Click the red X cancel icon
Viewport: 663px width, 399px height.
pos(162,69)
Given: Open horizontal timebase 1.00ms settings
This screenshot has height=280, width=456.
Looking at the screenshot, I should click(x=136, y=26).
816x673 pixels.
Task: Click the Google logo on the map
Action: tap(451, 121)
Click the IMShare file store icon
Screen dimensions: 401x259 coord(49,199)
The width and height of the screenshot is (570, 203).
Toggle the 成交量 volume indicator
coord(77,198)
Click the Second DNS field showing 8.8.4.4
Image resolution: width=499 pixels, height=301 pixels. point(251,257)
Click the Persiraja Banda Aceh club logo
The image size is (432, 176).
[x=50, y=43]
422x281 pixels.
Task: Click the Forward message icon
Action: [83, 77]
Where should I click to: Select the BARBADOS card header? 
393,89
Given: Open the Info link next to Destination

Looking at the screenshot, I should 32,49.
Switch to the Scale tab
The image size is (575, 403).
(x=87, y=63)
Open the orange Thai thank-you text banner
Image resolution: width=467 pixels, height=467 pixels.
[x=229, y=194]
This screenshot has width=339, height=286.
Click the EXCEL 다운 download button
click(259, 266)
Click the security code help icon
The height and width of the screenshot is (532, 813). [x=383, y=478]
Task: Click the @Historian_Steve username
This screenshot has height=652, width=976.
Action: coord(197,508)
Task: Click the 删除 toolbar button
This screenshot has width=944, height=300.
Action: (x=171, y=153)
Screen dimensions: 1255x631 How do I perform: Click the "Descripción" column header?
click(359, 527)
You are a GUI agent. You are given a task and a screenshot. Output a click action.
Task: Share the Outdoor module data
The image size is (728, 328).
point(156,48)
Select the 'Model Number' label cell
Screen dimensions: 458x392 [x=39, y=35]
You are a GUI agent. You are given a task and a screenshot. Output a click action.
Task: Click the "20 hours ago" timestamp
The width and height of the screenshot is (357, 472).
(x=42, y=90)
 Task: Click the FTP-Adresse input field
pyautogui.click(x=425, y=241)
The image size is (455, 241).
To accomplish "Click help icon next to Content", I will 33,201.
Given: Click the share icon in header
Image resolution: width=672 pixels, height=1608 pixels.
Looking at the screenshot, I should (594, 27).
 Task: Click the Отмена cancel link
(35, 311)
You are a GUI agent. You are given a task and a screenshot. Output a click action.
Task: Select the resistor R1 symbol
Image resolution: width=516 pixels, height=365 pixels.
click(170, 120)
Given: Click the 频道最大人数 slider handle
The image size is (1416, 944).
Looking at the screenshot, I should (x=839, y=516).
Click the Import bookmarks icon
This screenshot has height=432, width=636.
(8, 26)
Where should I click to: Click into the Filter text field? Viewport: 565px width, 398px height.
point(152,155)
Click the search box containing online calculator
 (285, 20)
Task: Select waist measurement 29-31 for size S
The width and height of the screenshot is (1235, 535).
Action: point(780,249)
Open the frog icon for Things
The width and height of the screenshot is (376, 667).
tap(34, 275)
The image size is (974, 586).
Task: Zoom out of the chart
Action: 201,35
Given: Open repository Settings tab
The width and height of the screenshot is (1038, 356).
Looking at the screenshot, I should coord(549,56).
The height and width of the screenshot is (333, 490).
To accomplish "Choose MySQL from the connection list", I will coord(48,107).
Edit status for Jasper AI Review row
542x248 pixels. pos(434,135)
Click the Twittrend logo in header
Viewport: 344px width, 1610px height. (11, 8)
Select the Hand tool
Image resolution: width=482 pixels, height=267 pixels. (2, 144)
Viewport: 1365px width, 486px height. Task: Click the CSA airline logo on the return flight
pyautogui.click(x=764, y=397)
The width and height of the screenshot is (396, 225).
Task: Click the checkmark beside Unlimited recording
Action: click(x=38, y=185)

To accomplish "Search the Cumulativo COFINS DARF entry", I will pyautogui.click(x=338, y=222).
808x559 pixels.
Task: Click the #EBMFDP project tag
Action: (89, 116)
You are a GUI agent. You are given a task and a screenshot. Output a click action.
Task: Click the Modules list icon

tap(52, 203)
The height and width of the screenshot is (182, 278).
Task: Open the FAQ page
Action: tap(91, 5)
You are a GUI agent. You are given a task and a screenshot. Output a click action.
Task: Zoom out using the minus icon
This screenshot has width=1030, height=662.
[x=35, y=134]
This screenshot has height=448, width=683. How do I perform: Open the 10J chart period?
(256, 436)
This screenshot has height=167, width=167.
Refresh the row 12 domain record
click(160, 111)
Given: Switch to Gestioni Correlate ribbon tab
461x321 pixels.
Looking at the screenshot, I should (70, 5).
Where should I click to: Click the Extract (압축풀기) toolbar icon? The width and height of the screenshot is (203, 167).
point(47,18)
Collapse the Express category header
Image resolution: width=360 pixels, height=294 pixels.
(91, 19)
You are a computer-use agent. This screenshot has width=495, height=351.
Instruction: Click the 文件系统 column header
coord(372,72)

_The problem_:
Could you write out the full data verbatim?

_Finished task_:
Click the red X cancel icon
Viewport: 663px width, 399px height.
pos(162,69)
Given: Open horizontal timebase 1.00ms settings
This screenshot has height=280, width=456.
Looking at the screenshot, I should click(x=136, y=26).
816x673 pixels.
Task: Click the Google logo on the map
Action: tap(451, 121)
Click the IMShare file store icon
Screen dimensions: 401x259 coord(49,199)
The width and height of the screenshot is (570, 203).
Toggle the 成交量 volume indicator
coord(77,198)
Click the Second DNS field showing 8.8.4.4
Image resolution: width=499 pixels, height=301 pixels. point(251,257)
Click the Persiraja Banda Aceh club logo
The image size is (432, 176).
[x=50, y=43]
422x281 pixels.
Task: Click the Forward message icon
Action: [83, 77]
Where should I click to: Select the BARBADOS card header? 
393,89
Given: Open the Info link next to Destination

Looking at the screenshot, I should 32,49.
Switch to the Scale tab
The image size is (575, 403).
(x=87, y=63)
Open the orange Thai thank-you text banner
Image resolution: width=467 pixels, height=467 pixels.
[x=229, y=194]
This screenshot has width=339, height=286.
Click the EXCEL 다운 download button
click(259, 266)
Click the security code help icon
The height and width of the screenshot is (532, 813). [x=383, y=478]
Task: Click the @Historian_Steve username
This screenshot has height=652, width=976.
Action: coord(197,508)
Task: Click the 删除 toolbar button
This screenshot has width=944, height=300.
Action: (x=171, y=153)
Screen dimensions: 1255x631 How do I perform: Click the "Descripción" column header?
click(359, 527)
You are a GUI agent. You are given a task and a screenshot. Output a click action.
Task: Share the Outdoor module data
The image size is (728, 328).
point(156,48)
Select the 'Model Number' label cell
Screen dimensions: 458x392 [x=39, y=35]
You are a GUI agent. You are given a task and a screenshot. Output a click action.
Task: Click the "20 hours ago" timestamp
The width and height of the screenshot is (357, 472).
(x=42, y=90)
 Task: Click the FTP-Adresse input field
pyautogui.click(x=425, y=241)
The image size is (455, 241).
To accomplish "Click help icon next to Content", I will 33,201.
Given: Click the share icon in header
Image resolution: width=672 pixels, height=1608 pixels.
Looking at the screenshot, I should (594, 27).
 Task: Click the Отмена cancel link
(35, 311)
You are a GUI agent. You are given a task and a screenshot. Output a click action.
Task: Select the resistor R1 symbol
Image resolution: width=516 pixels, height=365 pixels.
click(170, 120)
Given: Click the 频道最大人数 slider handle
The image size is (1416, 944).
Looking at the screenshot, I should (x=839, y=516).
Click the Import bookmarks icon
This screenshot has height=432, width=636.
(8, 26)
Where should I click to: Click into the Filter text field? Viewport: 565px width, 398px height.
point(152,155)
Click the search box containing online calculator
 (285, 20)
Task: Select waist measurement 29-31 for size S
The width and height of the screenshot is (1235, 535).
Action: point(780,249)
Open the frog icon for Things
The width and height of the screenshot is (376, 667).
tap(34, 275)
The image size is (974, 586).
Task: Zoom out of the chart
Action: 201,35
Given: Open repository Settings tab
The width and height of the screenshot is (1038, 356).
Looking at the screenshot, I should coord(549,56).
The height and width of the screenshot is (333, 490).
To accomplish "Choose MySQL from the connection list", I will coord(48,107).
Edit status for Jasper AI Review row
542x248 pixels. pos(434,135)
Click the Twittrend logo in header
Viewport: 344px width, 1610px height. (11, 8)
Select the Hand tool
Image resolution: width=482 pixels, height=267 pixels. (2, 144)
Viewport: 1365px width, 486px height. Task: Click the CSA airline logo on the return flight
pyautogui.click(x=764, y=397)
The width and height of the screenshot is (396, 225).
Task: Click the checkmark beside Unlimited recording
Action: click(x=38, y=185)

To accomplish "Search the Cumulativo COFINS DARF entry", I will pyautogui.click(x=338, y=222).
808x559 pixels.
Task: Click the #EBMFDP project tag
Action: (89, 116)
You are a GUI agent. You are given a task and a screenshot. Output a click action.
Task: Click the Modules list icon

tap(52, 203)
The height and width of the screenshot is (182, 278).
Task: Open the FAQ page
Action: tap(91, 5)
You are a GUI agent. You are given a task and a screenshot. Output a click action.
Task: Zoom out using the minus icon
This screenshot has width=1030, height=662.
[x=35, y=134]
This screenshot has height=448, width=683. How do I perform: Open the 10J chart period?
(256, 436)
This screenshot has height=167, width=167.
Refresh the row 12 domain record
click(160, 111)
Given: Switch to Gestioni Correlate ribbon tab
461x321 pixels.
Looking at the screenshot, I should (70, 5).
Where should I click to: Click the Extract (압축풀기) toolbar icon? The width and height of the screenshot is (203, 167).
point(47,18)
Collapse the Express category header
Image resolution: width=360 pixels, height=294 pixels.
(91, 19)
You are a computer-use agent. This screenshot has width=495, height=351.
Instruction: Click the 文件系统 column header
coord(372,72)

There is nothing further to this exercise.